EXERCISE GOAL ::
Word for word, restate each of the entries below, and drop every picture.

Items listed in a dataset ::
*** Begin section ***
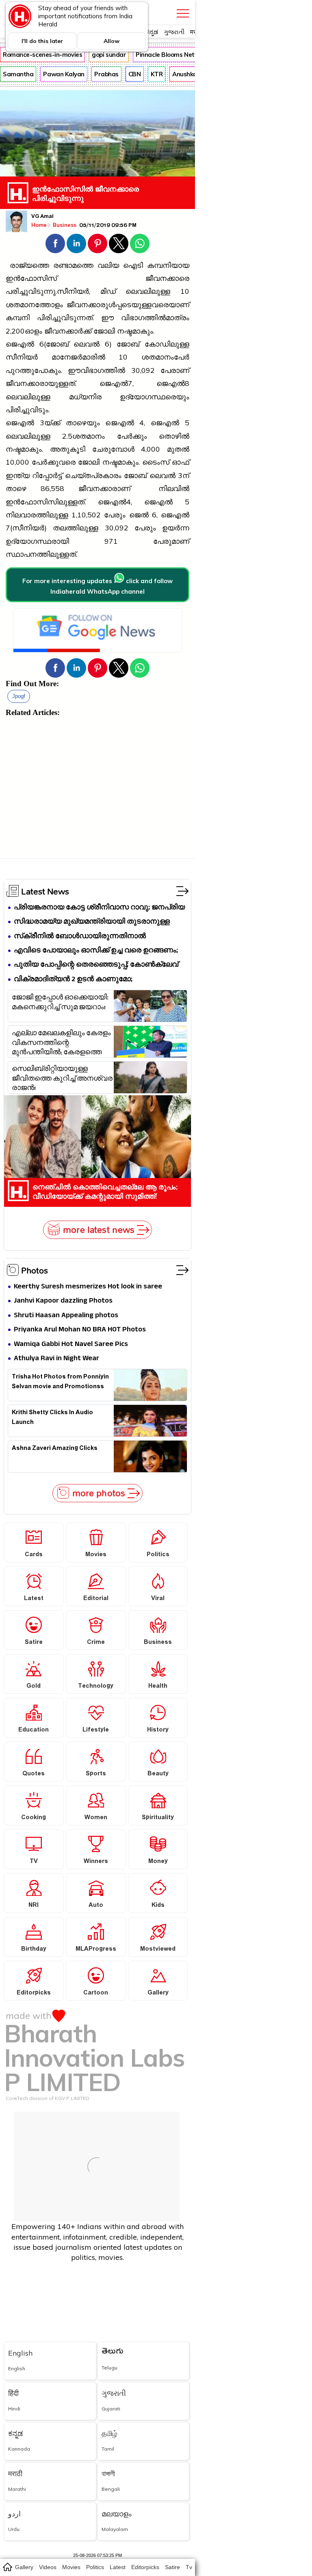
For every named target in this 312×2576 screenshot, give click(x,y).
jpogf (18, 696)
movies (71, 2567)
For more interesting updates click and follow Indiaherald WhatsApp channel (97, 586)
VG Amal (42, 217)
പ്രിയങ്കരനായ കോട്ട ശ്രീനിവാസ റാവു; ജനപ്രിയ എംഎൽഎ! (99, 908)
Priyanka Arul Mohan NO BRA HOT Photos (80, 1330)
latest (118, 2567)
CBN (134, 74)
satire (172, 2567)
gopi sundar (109, 54)
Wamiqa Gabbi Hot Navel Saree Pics (71, 1344)
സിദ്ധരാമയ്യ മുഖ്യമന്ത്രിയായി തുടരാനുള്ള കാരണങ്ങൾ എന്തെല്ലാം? (92, 922)
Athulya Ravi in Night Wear (56, 1358)
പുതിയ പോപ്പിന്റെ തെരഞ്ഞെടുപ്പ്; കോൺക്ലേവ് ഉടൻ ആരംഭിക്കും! (96, 965)
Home (39, 225)
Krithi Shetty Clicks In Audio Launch (52, 1418)
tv (189, 2567)
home (7, 2566)
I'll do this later (42, 41)
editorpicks (145, 2567)
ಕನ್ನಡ (151, 31)
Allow (111, 41)
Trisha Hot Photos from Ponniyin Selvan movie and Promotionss (60, 1382)
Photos (34, 1270)
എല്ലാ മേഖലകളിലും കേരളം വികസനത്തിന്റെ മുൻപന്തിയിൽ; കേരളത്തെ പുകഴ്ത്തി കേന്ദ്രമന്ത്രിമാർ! (61, 1042)
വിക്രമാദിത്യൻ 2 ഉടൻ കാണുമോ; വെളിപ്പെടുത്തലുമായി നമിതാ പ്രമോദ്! (79, 979)
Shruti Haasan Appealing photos (66, 1315)
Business (65, 225)
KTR (157, 74)
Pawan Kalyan (63, 74)
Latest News (45, 891)
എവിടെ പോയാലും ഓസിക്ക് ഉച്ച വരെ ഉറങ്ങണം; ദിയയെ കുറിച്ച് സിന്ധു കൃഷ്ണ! (96, 951)
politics (95, 2567)
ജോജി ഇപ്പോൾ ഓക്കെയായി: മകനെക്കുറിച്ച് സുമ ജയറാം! (60, 1003)
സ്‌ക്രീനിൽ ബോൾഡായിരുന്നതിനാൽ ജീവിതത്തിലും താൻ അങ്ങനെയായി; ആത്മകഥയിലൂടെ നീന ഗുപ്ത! (80, 936)
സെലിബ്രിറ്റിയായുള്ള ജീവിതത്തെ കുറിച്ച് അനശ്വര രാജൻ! (62, 1077)
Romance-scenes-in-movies (42, 54)
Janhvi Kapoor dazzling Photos (63, 1301)
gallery (24, 2567)
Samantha (18, 74)
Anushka (184, 74)
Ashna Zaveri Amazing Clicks (55, 1449)
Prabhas (106, 74)
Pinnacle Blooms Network (172, 54)
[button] (55, 243)
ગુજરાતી (174, 31)
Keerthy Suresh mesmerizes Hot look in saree (88, 1287)
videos (47, 2567)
*** End section ***
WORKED SOLUTION ::
For every named target in this 312×2576 screenshot, give click(x,y).
jpogf (18, 696)
movies (71, 2567)
For more interesting updates click and follow Indiaherald WhatsApp channel (97, 586)
VG Amal (42, 217)
പ്രിയങ്കരനായ കോട്ട ശ്രീനിവാസ റാവു; ജനപ്രിയ എംഎൽഎ! (99, 908)
Priyanka Arul Mohan NO BRA HOT Photos (80, 1330)
latest (118, 2567)
CBN (134, 74)
satire (172, 2567)
gopi sundar (109, 54)
Wamiqa Gabbi Hot Navel Saree Pics (71, 1344)
സിദ്ധരാമയ്യ മുഖ്യമന്ത്രിയായി തുടരാനുള്ള കാരണങ്ങൾ എന്തെല്ലാം? (92, 922)
Athulya Ravi in Night Wear (56, 1358)
പുതിയ പോപ്പിന്റെ തെരഞ്ഞെടുപ്പ്; കോൺക്ലേവ് ഉടൻ ആരംഭിക്കും! (96, 965)
Home (39, 225)
Krithi Shetty Clicks In Audio Launch (52, 1418)
tv (189, 2567)
home (7, 2566)
I'll do this later (42, 41)
editorpicks (145, 2567)
ಕನ್ನಡ (151, 31)
Allow (111, 41)
Trisha Hot Photos from Ponniyin Selvan movie and Promotionss (60, 1382)
Photos (34, 1270)
എല്ലാ മേഖലകളിലും കേരളം വികസനത്തിന്റെ മുൻപന്തിയിൽ; കേരളത്തെ പുകഴ്ത്തി കേന്ദ്രമന്ത്രിമാർ! (61, 1042)
വിക്രമാദിത്യൻ 2 ഉടൻ കാണുമോ; വെളിപ്പെടുത്തലുമായി നമിതാ പ്രമോദ്! (79, 979)
Shruti Haasan Appealing photos (66, 1315)
Business (65, 225)
KTR (157, 74)
Pawan Kalyan (63, 74)
Latest News (45, 891)
എവിടെ പോയാലും ഓസിക്ക് ഉച്ച വരെ ഉറങ്ങണം; ദിയയെ കുറിച്ച് സിന്ധു കൃഷ്ണ! (96, 951)
politics (95, 2567)
ജോജി ഇപ്പോൾ ഓക്കെയായി: മകനെക്കുറിച്ച് സുമ ജയറാം! (60, 1003)
സ്‌ക്രീനിൽ ബോൾഡായിരുന്നതിനാൽ ജീവിതത്തിലും താൻ അങ്ങനെയായി; ആത്മകഥയിലൂടെ നീന ഗുപ്ത! (80, 936)
സെലിബ്രിറ്റിയായുള്ള ജീവിതത്തെ കുറിച്ച് അനശ്വര രാജൻ! (62, 1077)
Romance-scenes-in-movies (42, 54)
Janhvi Kapoor dazzling Photos (63, 1301)
gallery (24, 2567)
Samantha (18, 74)
Anushka (184, 74)
Ashna Zaveri Amazing Clicks (55, 1449)
Prabhas (106, 74)
Pinnacle Blooms Network (172, 54)
[button] (55, 243)
ગુજરાતી (174, 31)
Keerthy Suresh mesmerizes Hot look in saree (88, 1287)
videos (47, 2567)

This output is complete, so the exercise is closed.